[Target pointing data]
* * * * * * * * *

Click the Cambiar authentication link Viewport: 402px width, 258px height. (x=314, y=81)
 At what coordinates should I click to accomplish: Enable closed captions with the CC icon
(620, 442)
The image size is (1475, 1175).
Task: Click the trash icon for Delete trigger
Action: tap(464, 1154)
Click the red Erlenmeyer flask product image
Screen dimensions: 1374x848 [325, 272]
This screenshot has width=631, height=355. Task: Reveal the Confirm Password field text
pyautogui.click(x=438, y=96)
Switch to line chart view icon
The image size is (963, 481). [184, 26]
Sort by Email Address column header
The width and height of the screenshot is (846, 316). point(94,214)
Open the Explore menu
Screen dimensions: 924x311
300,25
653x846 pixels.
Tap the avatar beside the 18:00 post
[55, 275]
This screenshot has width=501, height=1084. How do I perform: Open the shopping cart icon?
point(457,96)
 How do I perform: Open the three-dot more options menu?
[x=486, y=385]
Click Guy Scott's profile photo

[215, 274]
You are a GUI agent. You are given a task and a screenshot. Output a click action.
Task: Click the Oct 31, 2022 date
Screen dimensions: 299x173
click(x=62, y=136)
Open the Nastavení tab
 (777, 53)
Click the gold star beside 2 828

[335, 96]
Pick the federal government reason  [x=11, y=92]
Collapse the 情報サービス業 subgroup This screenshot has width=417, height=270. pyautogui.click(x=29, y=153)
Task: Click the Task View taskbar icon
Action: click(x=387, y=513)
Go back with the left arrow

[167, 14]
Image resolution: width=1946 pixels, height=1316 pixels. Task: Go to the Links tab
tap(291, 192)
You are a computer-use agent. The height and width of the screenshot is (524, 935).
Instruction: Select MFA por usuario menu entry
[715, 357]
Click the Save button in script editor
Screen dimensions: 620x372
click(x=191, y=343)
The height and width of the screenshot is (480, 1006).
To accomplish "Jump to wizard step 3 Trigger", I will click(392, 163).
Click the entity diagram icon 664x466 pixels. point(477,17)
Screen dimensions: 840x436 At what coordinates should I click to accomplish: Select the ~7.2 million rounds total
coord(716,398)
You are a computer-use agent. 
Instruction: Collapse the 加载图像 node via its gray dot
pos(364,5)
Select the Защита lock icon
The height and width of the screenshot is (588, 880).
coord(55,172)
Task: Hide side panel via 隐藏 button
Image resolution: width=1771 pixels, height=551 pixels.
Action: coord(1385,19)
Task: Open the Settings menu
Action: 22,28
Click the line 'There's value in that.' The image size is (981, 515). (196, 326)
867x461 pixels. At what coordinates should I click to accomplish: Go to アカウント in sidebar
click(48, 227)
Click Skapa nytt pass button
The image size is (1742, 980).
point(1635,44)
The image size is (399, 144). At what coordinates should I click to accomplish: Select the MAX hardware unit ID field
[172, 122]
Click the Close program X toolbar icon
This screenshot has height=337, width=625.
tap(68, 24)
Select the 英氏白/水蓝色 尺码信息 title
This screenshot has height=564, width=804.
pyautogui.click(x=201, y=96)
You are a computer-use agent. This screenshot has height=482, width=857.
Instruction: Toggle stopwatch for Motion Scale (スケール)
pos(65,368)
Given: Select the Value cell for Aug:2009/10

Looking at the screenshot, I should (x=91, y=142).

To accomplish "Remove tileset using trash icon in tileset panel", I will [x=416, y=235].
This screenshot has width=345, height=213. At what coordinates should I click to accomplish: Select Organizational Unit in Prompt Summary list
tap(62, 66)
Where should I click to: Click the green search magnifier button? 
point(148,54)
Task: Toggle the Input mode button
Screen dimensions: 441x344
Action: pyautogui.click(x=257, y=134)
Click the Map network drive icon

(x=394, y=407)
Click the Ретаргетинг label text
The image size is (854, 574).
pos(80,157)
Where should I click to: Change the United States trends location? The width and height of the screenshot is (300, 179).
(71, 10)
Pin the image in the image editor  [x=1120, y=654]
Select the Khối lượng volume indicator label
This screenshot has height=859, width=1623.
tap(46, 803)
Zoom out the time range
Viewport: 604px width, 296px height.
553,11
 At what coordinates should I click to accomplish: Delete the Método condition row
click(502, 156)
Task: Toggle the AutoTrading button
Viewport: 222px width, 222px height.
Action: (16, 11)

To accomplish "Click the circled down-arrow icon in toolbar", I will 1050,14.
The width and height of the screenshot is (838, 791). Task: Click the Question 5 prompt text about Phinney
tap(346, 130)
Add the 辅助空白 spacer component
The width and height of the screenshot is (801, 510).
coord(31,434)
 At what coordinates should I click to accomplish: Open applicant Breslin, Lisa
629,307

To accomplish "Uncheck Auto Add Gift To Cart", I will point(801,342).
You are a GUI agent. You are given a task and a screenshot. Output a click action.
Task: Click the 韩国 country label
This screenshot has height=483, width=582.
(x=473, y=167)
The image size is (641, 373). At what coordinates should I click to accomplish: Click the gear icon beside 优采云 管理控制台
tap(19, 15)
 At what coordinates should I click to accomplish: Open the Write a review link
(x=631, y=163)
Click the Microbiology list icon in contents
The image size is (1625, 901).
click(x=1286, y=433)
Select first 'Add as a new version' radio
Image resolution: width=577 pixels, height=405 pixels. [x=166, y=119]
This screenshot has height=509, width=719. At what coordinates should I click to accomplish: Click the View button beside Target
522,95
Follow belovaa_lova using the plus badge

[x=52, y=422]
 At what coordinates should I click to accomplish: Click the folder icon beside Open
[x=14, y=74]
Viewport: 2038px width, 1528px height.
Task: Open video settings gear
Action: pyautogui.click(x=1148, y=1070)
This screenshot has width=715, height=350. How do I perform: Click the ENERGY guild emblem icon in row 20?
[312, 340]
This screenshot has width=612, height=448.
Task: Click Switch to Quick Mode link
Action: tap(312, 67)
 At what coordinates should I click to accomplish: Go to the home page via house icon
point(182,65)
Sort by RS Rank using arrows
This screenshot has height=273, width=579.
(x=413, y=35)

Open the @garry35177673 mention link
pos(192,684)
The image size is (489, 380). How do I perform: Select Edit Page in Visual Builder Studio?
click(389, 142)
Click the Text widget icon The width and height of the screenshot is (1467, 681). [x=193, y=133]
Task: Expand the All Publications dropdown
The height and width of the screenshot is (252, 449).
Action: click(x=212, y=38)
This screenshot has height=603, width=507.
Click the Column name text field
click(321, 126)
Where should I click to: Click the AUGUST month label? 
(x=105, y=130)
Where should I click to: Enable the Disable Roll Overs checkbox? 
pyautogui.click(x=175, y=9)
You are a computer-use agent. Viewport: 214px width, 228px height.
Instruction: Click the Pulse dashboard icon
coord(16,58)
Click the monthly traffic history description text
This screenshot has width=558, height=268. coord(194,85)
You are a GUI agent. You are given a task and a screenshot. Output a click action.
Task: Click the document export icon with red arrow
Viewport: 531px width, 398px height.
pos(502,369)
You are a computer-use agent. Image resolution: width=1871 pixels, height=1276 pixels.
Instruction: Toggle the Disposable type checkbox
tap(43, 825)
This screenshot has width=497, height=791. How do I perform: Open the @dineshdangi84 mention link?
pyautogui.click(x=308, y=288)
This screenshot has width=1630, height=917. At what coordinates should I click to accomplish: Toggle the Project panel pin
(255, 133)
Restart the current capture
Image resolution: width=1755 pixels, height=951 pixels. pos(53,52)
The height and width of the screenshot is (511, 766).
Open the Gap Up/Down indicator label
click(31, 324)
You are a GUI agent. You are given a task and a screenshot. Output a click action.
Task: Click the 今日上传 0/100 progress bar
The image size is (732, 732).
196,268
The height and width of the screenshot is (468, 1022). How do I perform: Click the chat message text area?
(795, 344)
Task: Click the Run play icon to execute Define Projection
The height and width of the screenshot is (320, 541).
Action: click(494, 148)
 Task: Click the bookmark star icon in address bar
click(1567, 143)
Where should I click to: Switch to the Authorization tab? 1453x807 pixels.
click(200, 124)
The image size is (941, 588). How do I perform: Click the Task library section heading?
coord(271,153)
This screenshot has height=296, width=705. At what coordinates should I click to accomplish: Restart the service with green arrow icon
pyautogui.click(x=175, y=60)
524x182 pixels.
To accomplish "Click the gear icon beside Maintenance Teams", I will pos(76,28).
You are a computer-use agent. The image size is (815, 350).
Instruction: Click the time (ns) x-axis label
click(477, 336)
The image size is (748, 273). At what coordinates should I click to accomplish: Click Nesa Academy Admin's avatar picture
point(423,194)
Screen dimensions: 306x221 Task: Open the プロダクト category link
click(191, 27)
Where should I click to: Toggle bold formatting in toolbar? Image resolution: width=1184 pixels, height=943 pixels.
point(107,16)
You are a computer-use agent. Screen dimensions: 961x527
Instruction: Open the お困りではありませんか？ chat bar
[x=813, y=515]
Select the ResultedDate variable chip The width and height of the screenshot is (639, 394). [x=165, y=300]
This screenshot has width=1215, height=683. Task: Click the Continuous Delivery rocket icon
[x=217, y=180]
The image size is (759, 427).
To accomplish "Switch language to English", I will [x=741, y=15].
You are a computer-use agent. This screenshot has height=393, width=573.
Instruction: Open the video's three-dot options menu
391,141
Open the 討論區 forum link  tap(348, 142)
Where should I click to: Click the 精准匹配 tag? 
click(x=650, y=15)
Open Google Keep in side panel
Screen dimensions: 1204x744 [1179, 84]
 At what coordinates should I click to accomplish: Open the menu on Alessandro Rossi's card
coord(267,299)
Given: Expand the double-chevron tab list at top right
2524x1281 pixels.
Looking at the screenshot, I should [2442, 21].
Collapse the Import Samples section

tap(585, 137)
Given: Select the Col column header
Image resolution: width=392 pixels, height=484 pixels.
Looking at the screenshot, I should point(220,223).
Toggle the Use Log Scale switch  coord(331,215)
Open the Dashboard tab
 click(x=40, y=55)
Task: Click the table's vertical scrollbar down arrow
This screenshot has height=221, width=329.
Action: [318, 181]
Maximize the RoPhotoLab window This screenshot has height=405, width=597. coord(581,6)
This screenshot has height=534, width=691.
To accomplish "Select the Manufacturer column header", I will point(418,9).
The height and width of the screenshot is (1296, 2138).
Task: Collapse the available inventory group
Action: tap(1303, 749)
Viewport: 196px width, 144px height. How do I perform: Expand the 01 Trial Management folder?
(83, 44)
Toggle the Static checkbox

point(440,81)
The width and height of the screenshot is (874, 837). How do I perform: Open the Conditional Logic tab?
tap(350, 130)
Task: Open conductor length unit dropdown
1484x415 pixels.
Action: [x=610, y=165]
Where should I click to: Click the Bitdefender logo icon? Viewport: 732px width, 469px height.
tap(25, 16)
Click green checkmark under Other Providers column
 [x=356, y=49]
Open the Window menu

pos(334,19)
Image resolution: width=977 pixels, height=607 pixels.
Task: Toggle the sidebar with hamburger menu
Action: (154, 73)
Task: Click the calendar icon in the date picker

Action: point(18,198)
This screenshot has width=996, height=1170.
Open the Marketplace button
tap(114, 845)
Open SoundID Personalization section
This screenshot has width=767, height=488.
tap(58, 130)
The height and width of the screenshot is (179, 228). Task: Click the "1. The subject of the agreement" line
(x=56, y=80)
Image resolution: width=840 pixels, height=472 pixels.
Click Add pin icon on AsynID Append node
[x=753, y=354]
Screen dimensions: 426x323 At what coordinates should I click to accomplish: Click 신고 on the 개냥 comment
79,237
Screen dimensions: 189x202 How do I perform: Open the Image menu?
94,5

* * * * * * * * *

Work to complete: Rewrite the listing from the line with "524x182 pixels." up to and including the line with "will [x=741, y=15].", keeping every request and scaling each answer's click coordinates by 0.95, rounded to whole numbers with halves rounded up. Output only those lines.

Task response:
524x182 pixels.
To accomplish "Click the gear icon beside Maintenance Teams", I will pos(72,27).
You are a computer-use agent. The image size is (815, 350).
Instruction: Click the time (ns) x-axis label
click(453, 319)
The image size is (748, 273). At what coordinates should I click to accomplish: Click Nesa Academy Admin's avatar picture
point(402,184)
Screen dimensions: 306x221 Task: Open the プロダクト category link
click(181, 26)
Where should I click to: Toggle bold formatting in toolbar? Image resolution: width=1184 pixels, height=943 pixels.
point(102,15)
You are a computer-use agent. Screen dimensions: 961x527
Instruction: Open the お困りではありませんか？ chat bar
[x=772, y=489]
Select the ResultedDate variable chip The width and height of the screenshot is (639, 394). [x=157, y=285]
This screenshot has width=1215, height=683. Task: Click the Continuous Delivery rocket icon
[x=206, y=171]
The image size is (759, 427).
To accomplish "Switch language to English", I will [x=704, y=14].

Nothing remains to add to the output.